**** Extracted data

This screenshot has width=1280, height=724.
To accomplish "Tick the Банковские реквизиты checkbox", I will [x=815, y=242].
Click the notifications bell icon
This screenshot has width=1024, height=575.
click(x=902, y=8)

********

» Try it
Retype each record in full, please.

» Task output
This screenshot has width=1280, height=724.
To accomplish "Tick the Банковские реквизиты checkbox", I will [x=815, y=242].
Click the notifications bell icon
This screenshot has width=1024, height=575.
click(x=902, y=8)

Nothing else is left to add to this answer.